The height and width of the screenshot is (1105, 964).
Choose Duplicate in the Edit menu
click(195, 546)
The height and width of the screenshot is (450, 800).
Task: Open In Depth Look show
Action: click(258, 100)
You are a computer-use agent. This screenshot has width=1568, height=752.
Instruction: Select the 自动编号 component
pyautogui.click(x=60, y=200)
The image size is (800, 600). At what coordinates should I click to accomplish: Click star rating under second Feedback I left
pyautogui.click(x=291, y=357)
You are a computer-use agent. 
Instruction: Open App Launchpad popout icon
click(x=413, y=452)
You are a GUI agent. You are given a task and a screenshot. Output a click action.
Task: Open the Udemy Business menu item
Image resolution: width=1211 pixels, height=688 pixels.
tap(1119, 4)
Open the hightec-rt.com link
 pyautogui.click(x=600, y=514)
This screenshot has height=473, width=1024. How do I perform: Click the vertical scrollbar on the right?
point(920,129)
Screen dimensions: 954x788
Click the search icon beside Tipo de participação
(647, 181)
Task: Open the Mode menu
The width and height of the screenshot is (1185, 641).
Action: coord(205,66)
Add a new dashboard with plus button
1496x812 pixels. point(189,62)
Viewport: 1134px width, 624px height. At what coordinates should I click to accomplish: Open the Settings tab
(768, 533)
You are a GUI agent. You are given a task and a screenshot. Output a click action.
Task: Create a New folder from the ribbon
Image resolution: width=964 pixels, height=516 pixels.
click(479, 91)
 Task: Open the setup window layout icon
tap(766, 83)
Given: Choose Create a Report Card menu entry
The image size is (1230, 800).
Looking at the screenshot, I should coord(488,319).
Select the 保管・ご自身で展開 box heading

==============================

Instructions to follow: Return each line of the material above that contains the string "what". Treat uppercase and lowercase letters as different.

Answer for this exercise:
The image size is (800, 600). At what coordinates should I click to accomplish: Click star rating under second Feedback I left
Viewport: 1134px width, 624px height. At what coordinates should I click to accomplish: Open the Settings tab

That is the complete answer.